Longe da centena de pessoas da Ineos ou das 81 da Deceuninck, que como todas as equipas World Tour conseguem estar em três provas em simultâneo, multiplicam os estágios em altitude e preparam os corredores com apoio de médicos, nutricionistas, psicólogos e fisioterapeutas, o ciclismo português sonha com esse salto. "É possível Portugal ter uma equipa no World Tour, era possível isso acontecer num médio prazo, mas por enquanto esse projeto não existe", diz Rúben Pereira, com Poeira a deixar outra ideia: "Dinheiro há, mas nunca esteve virado para o ciclismo. Nunca apareceu uma multinacional a fazer uma equipa de outra dimensão. Pode ser que, com os resultados destes jovens, isso venha a acontecer. O ciclismo foi muito falado, algumas empresas podem olhá-lo como nunca o tinham feito."
JOÃO ALMEIDA, O VOLTISTA QUE AINDA VAI CRESCER
"O ciclismo português está numa frase de crescimento, apesar do travão colocado pela pandemia. Ninguém ficou indiferente ao que aconteceu no Giro, mas falta traduzir isso na captação de novos patrocinadores", diz Rúben Pereira, não fugindo ao tema inevitável dentro do ciclismo: os desempenhos de João Almeida e Rúben Guerreiro, que capitalizados podem gerar uma era de maior desafogo.
Até porque, diz um selecionador que os conhece bem, podemos esperar ainda mais deles. "O Almeida deu cedo sinais de ser um voltista. A Volta a França do Futuro tem 10 dias, os últimos quatro com alta montanha, e tanto ele como Rúben foi nesses dias que sobressaíram", diz José Poeira sobre o lançamento dos jovens, que passaram pela equipa de referência mundial em sub-23, a americana Axeon.

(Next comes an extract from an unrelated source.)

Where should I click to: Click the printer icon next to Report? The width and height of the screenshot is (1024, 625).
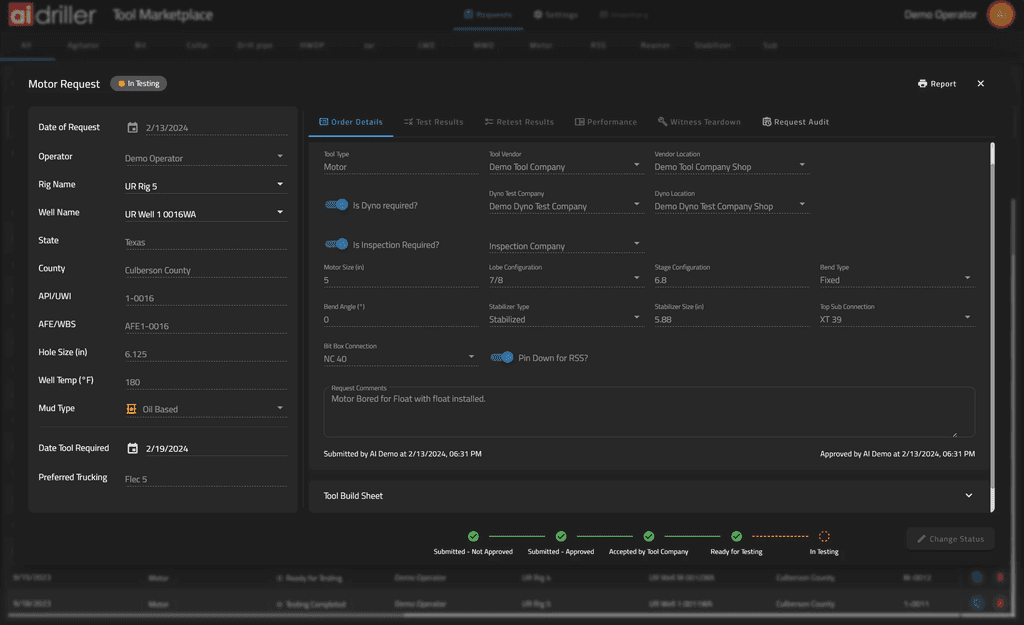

Jovem de A dos Francos domina todas as conversas e selecionador espera vê-lo evoluir mais
"O João, dois anos depois, já está a provar que é bom. Ainda irá ganhar consistência, evoluir na alta montanha e ter mais experiência. Mas ele é inteligente, um bom líder e revela qualidades de vencedor, outro fator importante. Mostrou à equipa que pode contar com ele. Assumiu a liderança, andou muito em todas as etapas - e por vezes aquelas a rolar tornam-se nas mais difíceis - e provou, com os contrarrelógios que fez, ter boa capacidade de recuperação", sintetiza sobre o quarto classificado da Volta a Itália.